::: 과제 자료 :::

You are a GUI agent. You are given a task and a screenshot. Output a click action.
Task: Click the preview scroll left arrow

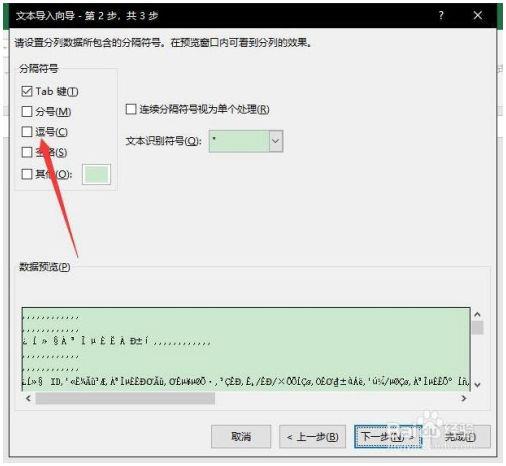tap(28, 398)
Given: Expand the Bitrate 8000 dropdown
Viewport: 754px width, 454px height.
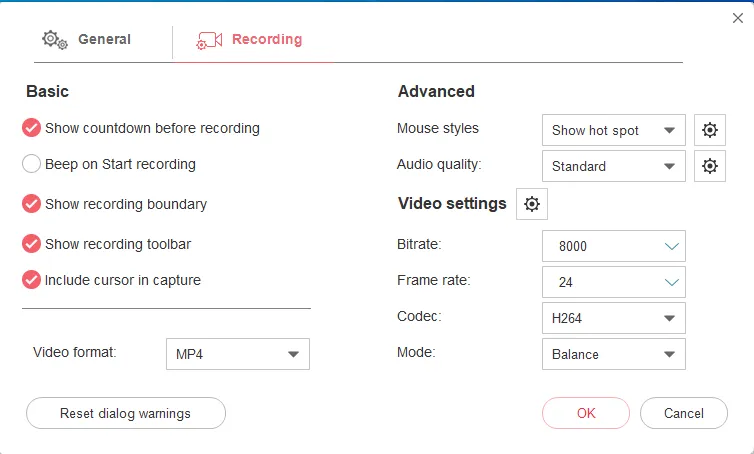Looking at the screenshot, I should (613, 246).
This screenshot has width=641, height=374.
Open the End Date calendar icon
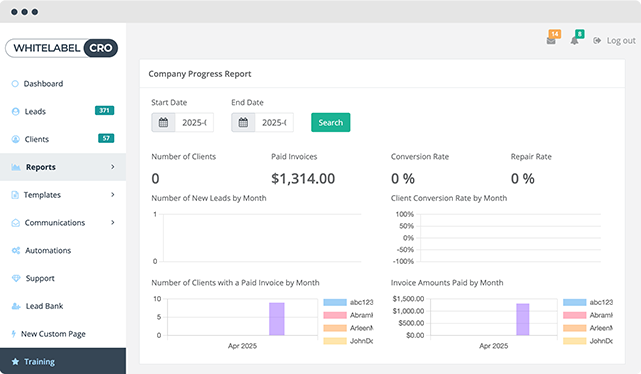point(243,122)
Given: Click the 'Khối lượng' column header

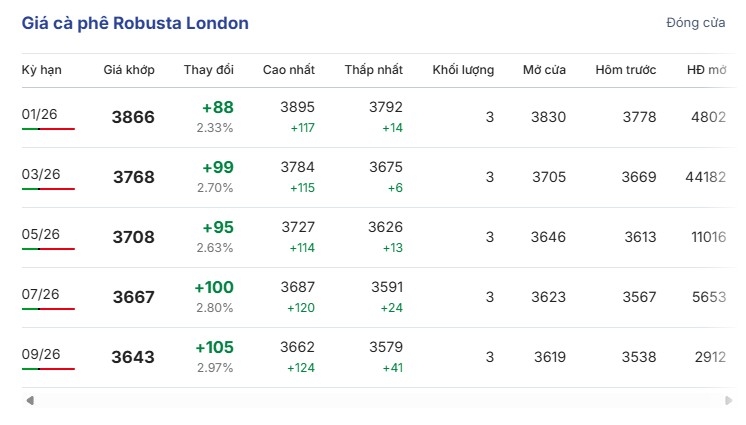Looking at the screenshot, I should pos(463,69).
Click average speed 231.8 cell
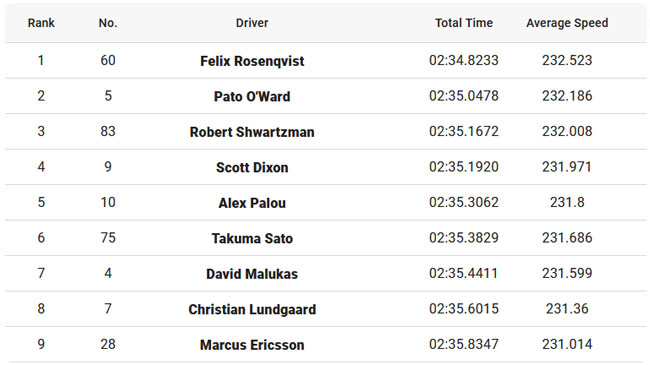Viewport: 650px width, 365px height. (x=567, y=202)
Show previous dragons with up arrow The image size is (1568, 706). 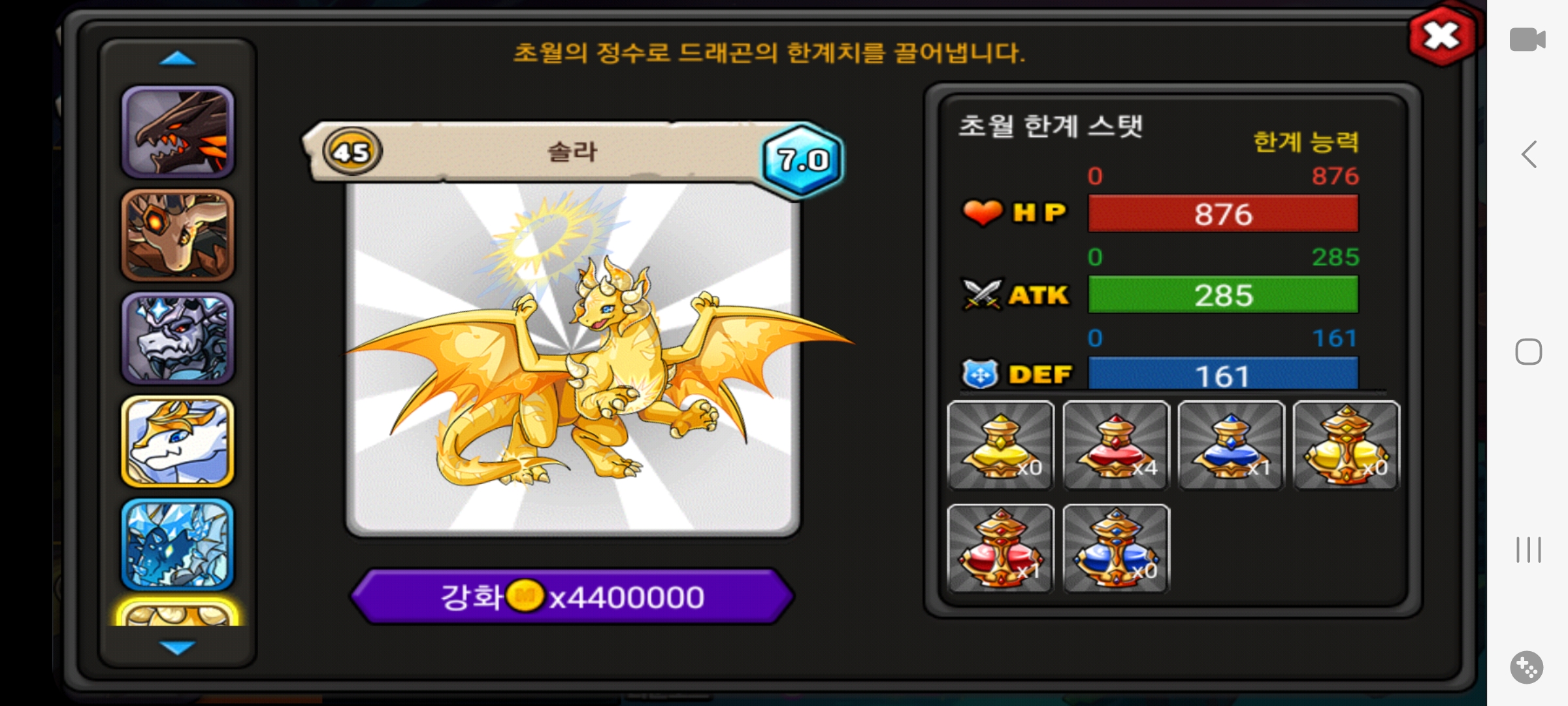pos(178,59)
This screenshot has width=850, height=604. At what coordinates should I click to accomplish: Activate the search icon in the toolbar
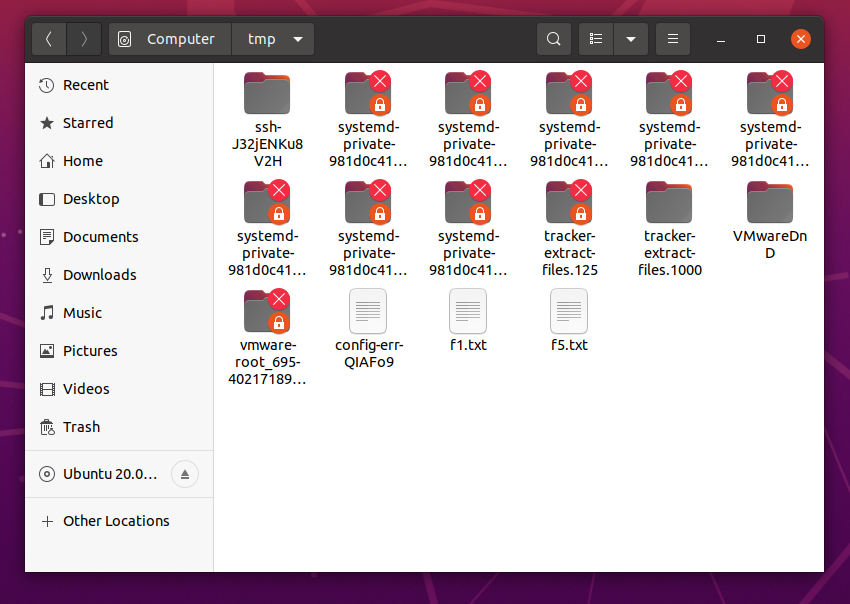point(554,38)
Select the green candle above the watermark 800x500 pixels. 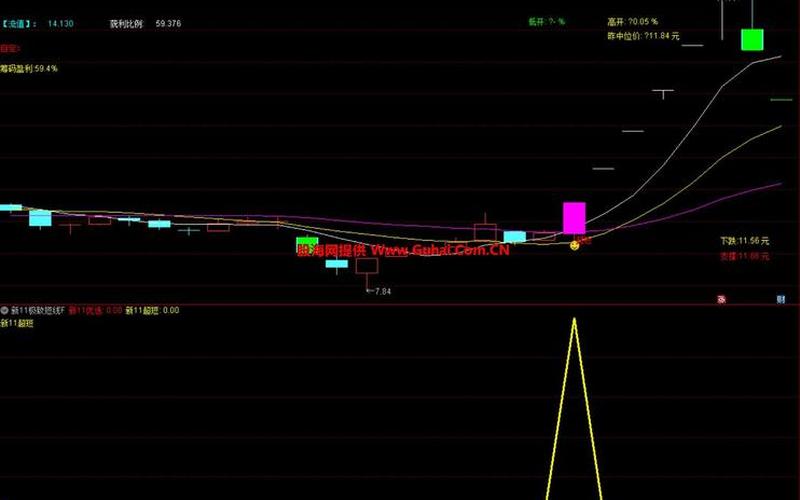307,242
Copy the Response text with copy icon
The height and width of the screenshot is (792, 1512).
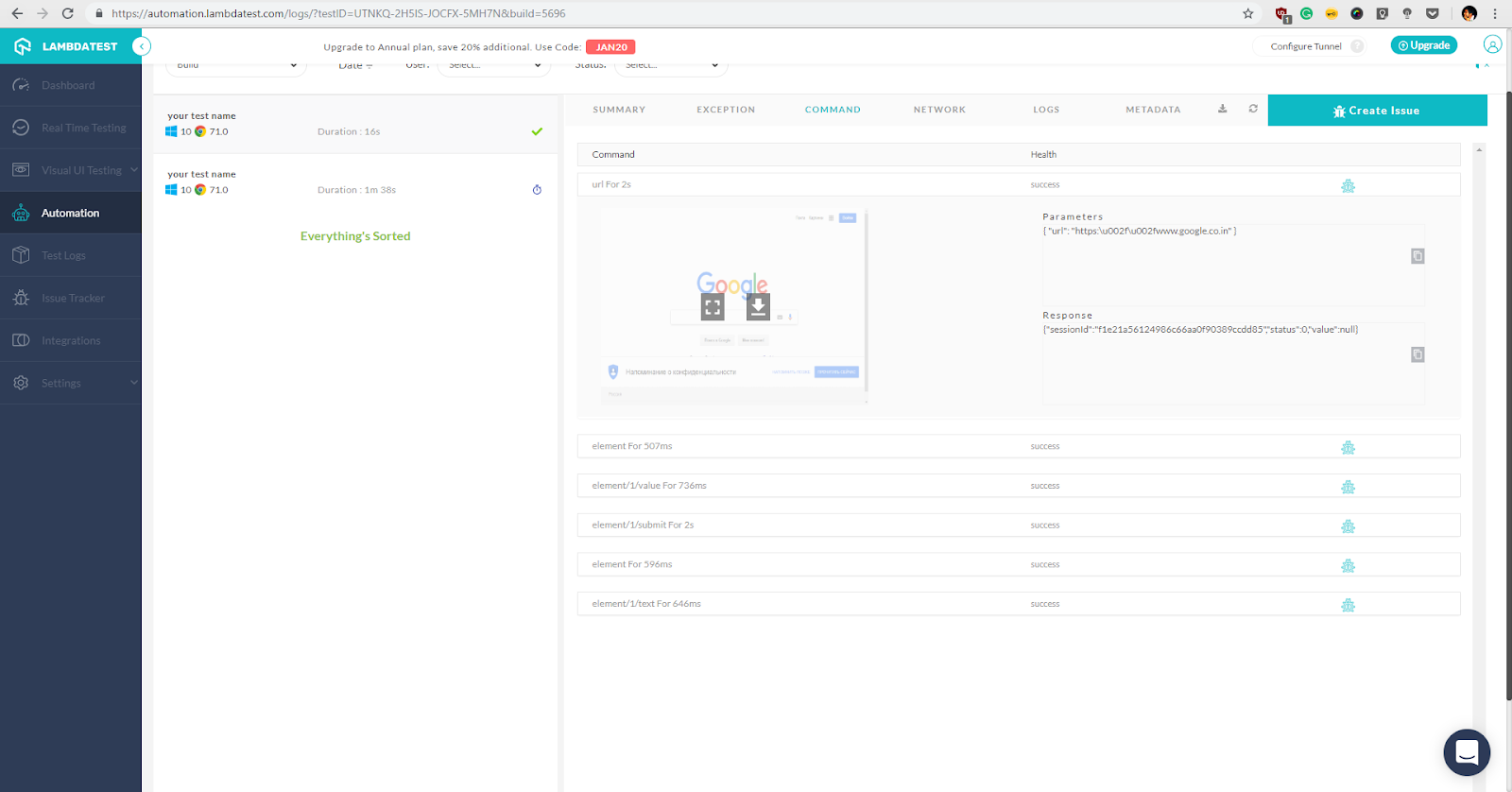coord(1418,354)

:::
::: 과제 자료 :::

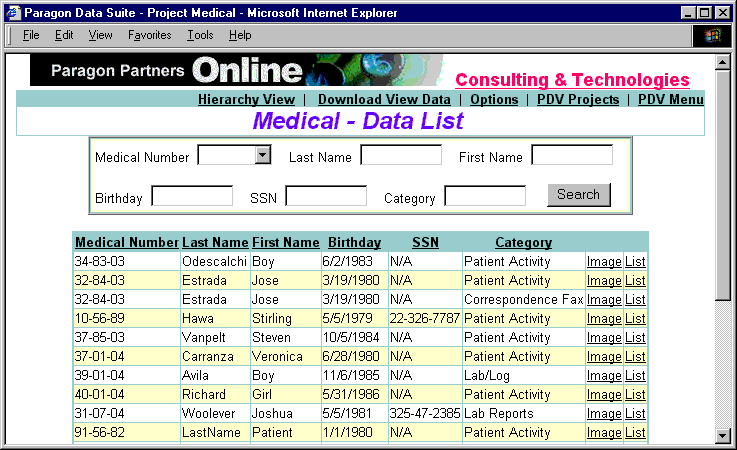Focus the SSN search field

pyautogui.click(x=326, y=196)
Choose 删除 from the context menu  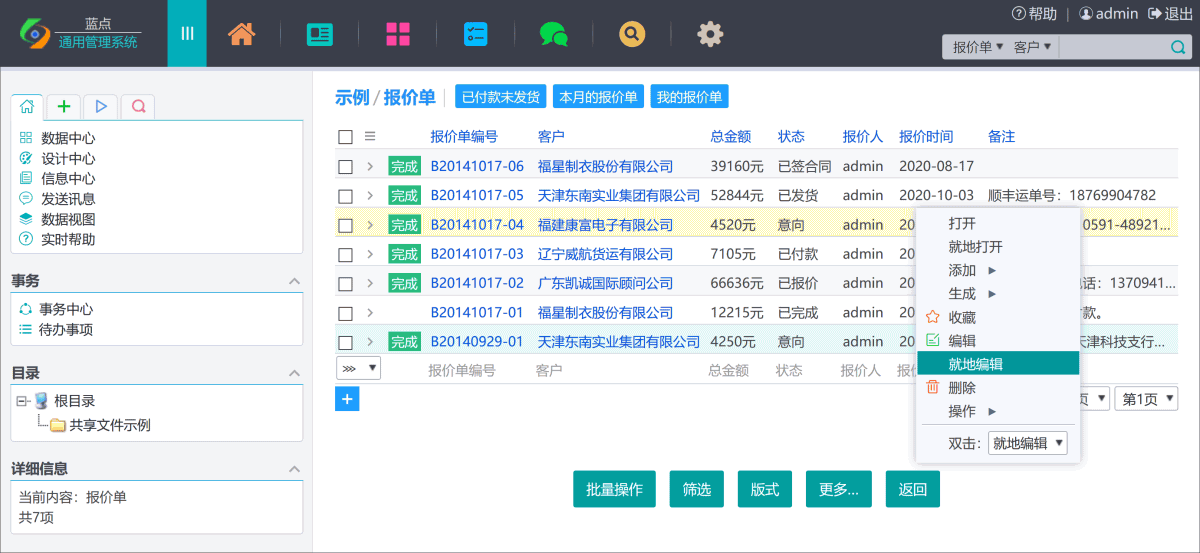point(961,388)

:::

* **할 일**
"Copy the Response text with copy icon" 있는 줄에서 시작해 "coord(1418,354)" 있는 줄에서 끝나는 항목들을 "Response" 대신 "Request" 넣어 고쳐 쓰고, 나머지는 그대로 두세요. 답에 그림은 넣지 마세요.

* **풀이 예시**
Copy the Request text with copy icon
The height and width of the screenshot is (792, 1512).
coord(1418,354)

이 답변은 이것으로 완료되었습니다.